Consider Combining Business and Production Systems

Business versus Production System

Often the smallest businesses will have sophisticated “automated” IT systems for accounts, marketing, selling etc.
However, step into the production areas of some manufactures, sometimes it is a different story. You could be in a different era with completely manual systems.

There are very good reasons for this:

Most business sufficiently resemble each other in business methodology so that there is wide-spread agreement on how to automate the business systems.

Hence these systems are “configured” industry standard solutions – the underlying systems are the same from business to business. However a business wanting to automate the production process, particularly to interface with the office systems needs to have a very thorough understanding of the STRUCTURE of the process data. Not easy to do.  

There can be very good reasons for integrating process and office systems however:
-    Paper gets lost, is tedious/hard to file, hard to use when someone has to search through shelves’ worth of files to find it.
-    Manual systems often require the same data to be entered again and again.
-    Manual systems tend to be interpreted differently by each person that uses them with implications for reliability and repeatability.
-    It can be extremely difficult to cross-reference paper-based data for traceability.
If it is accepted this is a profitable way forward, a company needs an Road Map!
 

The Business / Automation  Road Map

This is a plan to convert a business from a paper-based production system to an automated process system linked with the office systems.
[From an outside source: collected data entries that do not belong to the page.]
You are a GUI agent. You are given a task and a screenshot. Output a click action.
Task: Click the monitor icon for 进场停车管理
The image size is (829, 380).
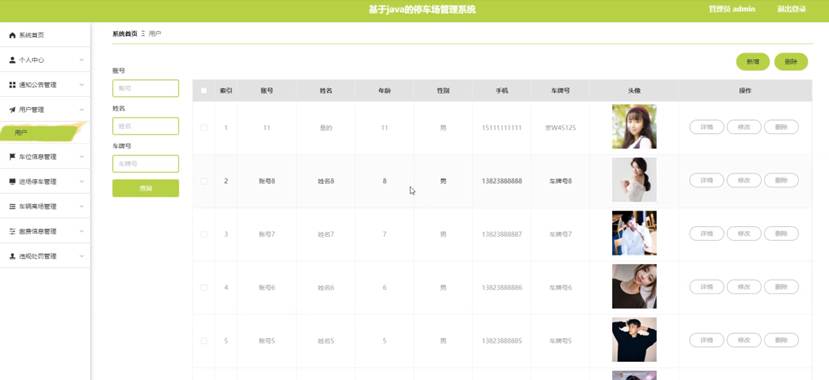[x=12, y=182]
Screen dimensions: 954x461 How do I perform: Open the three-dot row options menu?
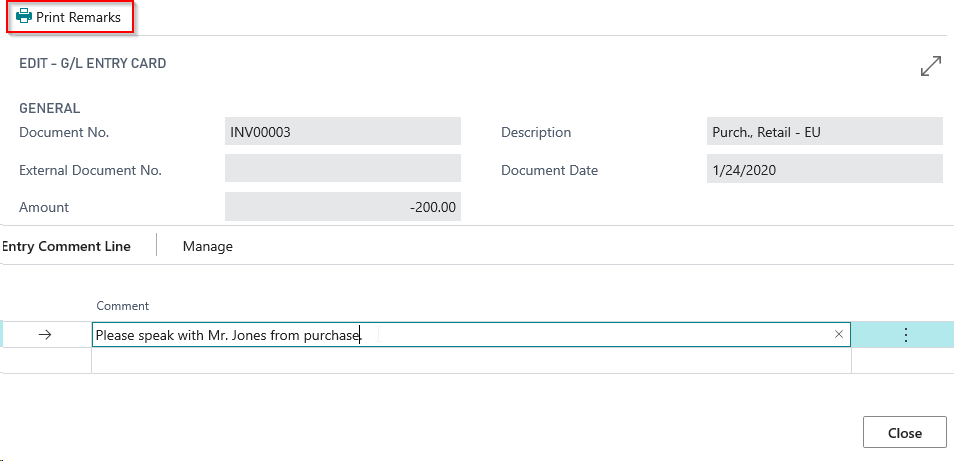906,335
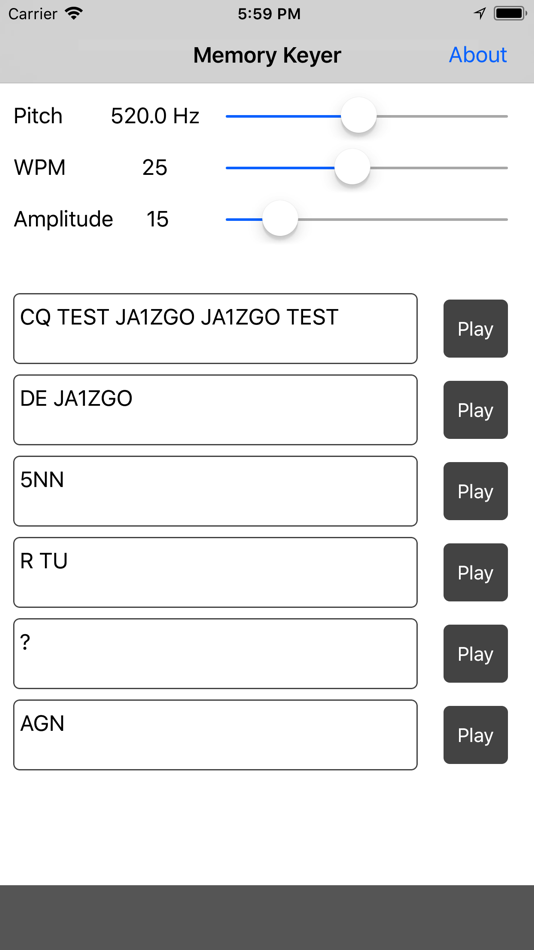Play the 5NN message
Screen dimensions: 534x950
pos(475,491)
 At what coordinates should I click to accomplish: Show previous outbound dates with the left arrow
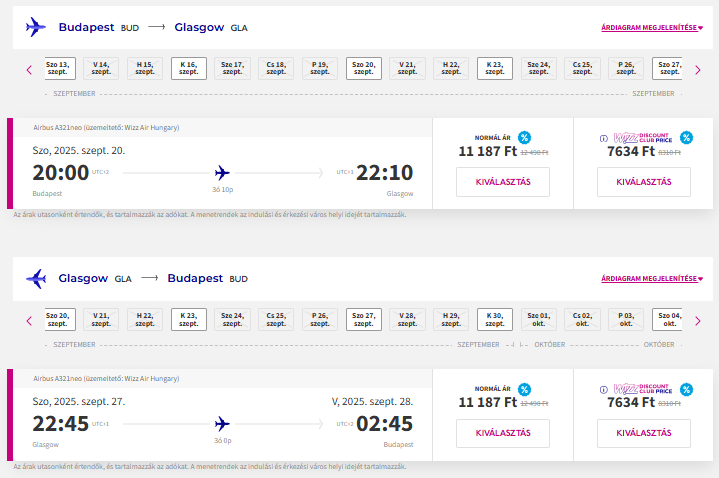(x=29, y=70)
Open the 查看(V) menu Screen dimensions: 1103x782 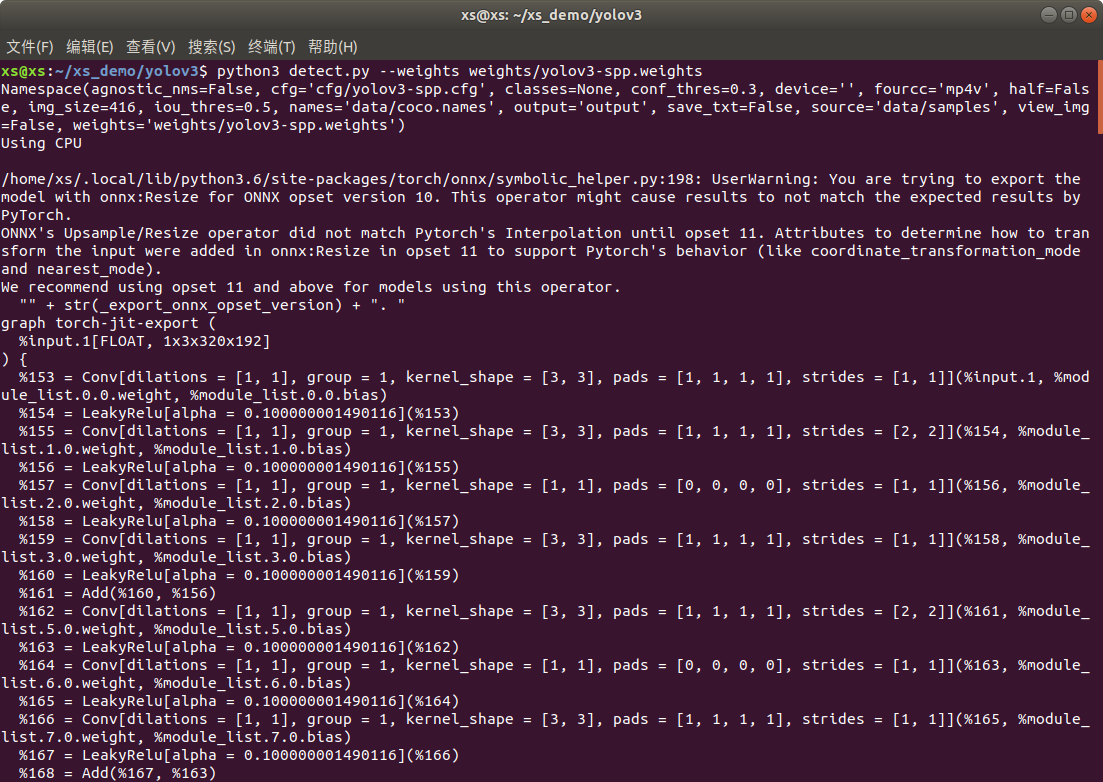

The key concepts of this are:

- Each step is valuable in its own right. the plan can cherry-pick the most cost-effective parts early on and combine other parts with future upgrades.
- There is a cost-benefit analysis made for each stage.
- There is a willingness to embrace a culture whereby there is a “Business Manual”. By this it is meant that the business process is expressed in a formal manner, and there is an undertaking to express changes to the business, first in the Manual with consultation with all affected staff before implementation.

It has to be acknowledged that a fully manual business system is the most flexible way of doing business – anything can be changed at any time. This is not necessarily good thing! Things can change uncontrollably, without key staff being aware of it - repeatability and reliability can suffer.